Traditionally phone systems have been based on digital and analogue lines – the conversion of signals into electronic waves. This meant that phone systems had separate cabling for the telephones and computers – and nothing linking them. Headaches to this were the need to run more than one cable to each desk and maintaining two separate cabling networks.

VOIP Phone System

Voice Over Internet Protocol (VOIP) is the transmission of voice over data. This is where sound waves from speaking get translated into data packets and sent over the data side of a network. VOIP is widely used in modern communications as data networks become more robust, reliable, and ubiquitous. The main advantage to this is it allows one cable to be used to connect both a computer and a telephone handset, also the phone system can interact with the computer – enabling things like pop up caller identification, soft phones on laptops and click to dial.
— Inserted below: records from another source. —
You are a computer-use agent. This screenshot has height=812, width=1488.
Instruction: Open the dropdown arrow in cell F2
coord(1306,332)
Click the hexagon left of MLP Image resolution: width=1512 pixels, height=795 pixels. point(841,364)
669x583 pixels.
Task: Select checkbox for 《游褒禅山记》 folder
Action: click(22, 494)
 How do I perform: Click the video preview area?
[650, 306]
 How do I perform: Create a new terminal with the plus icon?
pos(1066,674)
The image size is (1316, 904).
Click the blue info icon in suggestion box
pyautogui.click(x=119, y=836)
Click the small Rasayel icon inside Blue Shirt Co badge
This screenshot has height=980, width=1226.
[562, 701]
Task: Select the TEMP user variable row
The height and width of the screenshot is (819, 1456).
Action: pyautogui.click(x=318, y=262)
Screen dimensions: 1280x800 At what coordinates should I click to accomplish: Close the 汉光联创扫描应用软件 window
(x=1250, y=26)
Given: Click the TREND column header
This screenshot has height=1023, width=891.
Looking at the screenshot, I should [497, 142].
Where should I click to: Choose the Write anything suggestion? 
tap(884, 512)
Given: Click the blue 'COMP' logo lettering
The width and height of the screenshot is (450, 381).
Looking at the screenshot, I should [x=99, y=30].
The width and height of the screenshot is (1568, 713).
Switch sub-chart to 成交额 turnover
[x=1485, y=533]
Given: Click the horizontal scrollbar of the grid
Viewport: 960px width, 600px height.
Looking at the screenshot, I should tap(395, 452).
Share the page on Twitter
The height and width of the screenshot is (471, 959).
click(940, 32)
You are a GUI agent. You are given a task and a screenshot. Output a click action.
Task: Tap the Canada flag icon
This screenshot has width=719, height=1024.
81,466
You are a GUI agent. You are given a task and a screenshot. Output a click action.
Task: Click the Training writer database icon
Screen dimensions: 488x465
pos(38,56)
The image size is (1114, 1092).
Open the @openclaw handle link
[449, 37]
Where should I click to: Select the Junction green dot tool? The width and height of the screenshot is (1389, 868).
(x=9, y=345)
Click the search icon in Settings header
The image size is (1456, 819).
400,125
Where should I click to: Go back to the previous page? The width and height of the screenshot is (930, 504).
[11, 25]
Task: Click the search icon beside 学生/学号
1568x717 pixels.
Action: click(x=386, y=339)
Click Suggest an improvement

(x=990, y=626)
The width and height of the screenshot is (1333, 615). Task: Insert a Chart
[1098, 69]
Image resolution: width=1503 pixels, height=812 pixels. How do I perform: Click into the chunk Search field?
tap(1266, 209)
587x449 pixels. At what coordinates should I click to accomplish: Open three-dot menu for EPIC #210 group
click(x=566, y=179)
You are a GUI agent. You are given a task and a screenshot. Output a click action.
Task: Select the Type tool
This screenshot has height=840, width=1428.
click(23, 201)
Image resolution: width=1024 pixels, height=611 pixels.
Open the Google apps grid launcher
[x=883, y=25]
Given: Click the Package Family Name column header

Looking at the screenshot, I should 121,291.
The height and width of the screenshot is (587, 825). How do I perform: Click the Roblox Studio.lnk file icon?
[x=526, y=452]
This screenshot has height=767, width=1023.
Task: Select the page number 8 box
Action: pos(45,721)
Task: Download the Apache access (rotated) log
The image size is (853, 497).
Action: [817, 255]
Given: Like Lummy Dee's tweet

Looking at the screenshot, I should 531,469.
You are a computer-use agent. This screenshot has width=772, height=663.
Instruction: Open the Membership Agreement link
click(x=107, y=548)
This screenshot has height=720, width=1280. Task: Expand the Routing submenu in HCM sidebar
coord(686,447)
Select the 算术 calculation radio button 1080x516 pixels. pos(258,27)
VOIP is used exclusively in all of NetVector’s phone solutions to allow end nodes (handsets, laptops and Apps on smartphones) to communicate back to the VOIP phone system itself, be it hosted in the cloud or on premise.

VOIP is also a terminology used to describe the way telephone numbers are bought into a premises – rather than coming in on separate analogue or digital ISDN lines they can simply be delivered over a internet connection. This makes VOIP incredibly flexible for instant setup of telephone numbers or for moving between locations.

NetVector always recommends a quality internet line for safe and reliable delivery of VOIP solutions – in this case it is quality not speed that matters.